## PASSAGE GIVEN
|Publication number||US3974714 A|
|Application number||US 05/525,975|
|Publication date||Aug 17, 1976|
|Filing date||Nov 21, 1974|
|Priority date||Oct 1, 1974|
|Also published as||DE2446806A1, DE2446806B2, DE2446806C3|
|Publication number||05525975, 525975, US 3974714 A, US 3974714A, US-A-3974714, US3974714 A, US3974714A|
|Original Assignee||Lewa Herbert Ott Kommanditgesellschaft|
|Export Citation||BiBTeX, EndNote, RefMan|
|Patent Citations (5), Referenced by (13), Classifications (6)|
|External Links: USPTO, USPTO Assignment, Espacenet|
The invention relates to a pump driving mechanism, especially a dosaging pump driving mechanism, for converting the rotary motion of a driving wheel into the oscillatory motion of a piston connecting rod, which is situated at right-angles to the axle of the driving wheel, by means of an eccentric; the stroke of the connecting rod being adjustable by means of an adjustment device, wherein the adjustment device acts upon the radially movable eccentric to change its eccentricity.
Pump driving mechanisms of this kind are known. However, they have drawbacks in that the characteristic of the adjustment device is not linear but essentially sinusoidal. A pump driving mechanism having an adjustment device of this kind is therefore unsuitable for driving dosaging pumps, the stroke volume of which should be adjustable and linearly dependent upon a dosaging quantity. A linear relationship between the magnitude of adjustment and the stroke of the oscillating connecting rod is known for pump driving mechanisms, however, such pump driving mechanisms show drawbacks of design resulting in a large force necessary for adjustment and the pump driving mechanism not only being of costly design but also occupying a large space.
The object of the invention is to overcome these drawbacks and to provide a pump driving mechanism in which all components necessary for the transmission of the stroke-adjusting movement can be adjusted freely with respect to each other, so that fewer demands are made on the exactness of manufacture and the production cost of such a pump driving mechanism is thereby lowered. Furthermore the adjustment forces necessary for actuating the stroke-adjustment device shall be small and finally, the desired exact linear dependence of the length of stroke on the magnitude of the adjustment shall be given.

## SOURCE MATERIAL

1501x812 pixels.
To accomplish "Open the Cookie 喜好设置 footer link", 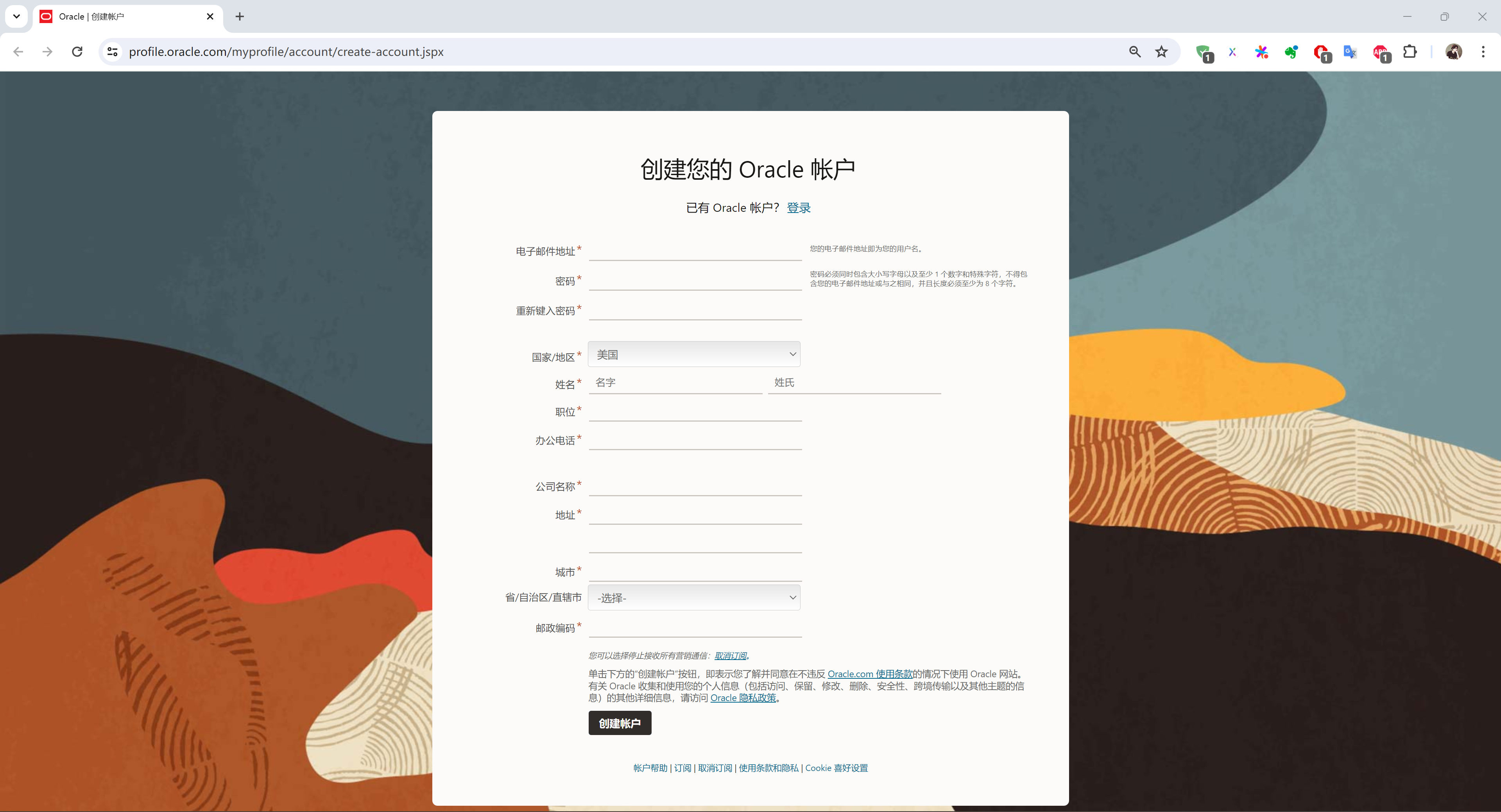I will (x=836, y=768).
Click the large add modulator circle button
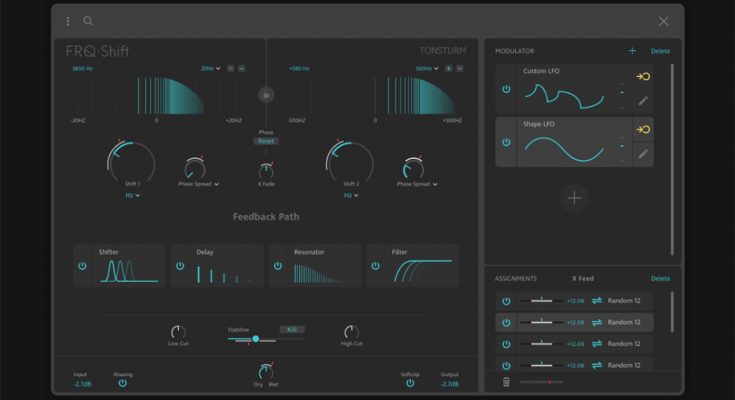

## EXERCISE INSTRUCTIONS
Please list each date in the pump driving mechanism patent text, along with the label it carries there.

## COMPLETED EXERCISE
Publication date: Aug 17, 1976
Filing date: Nov 21, 1974
Priority date: Oct 1, 1974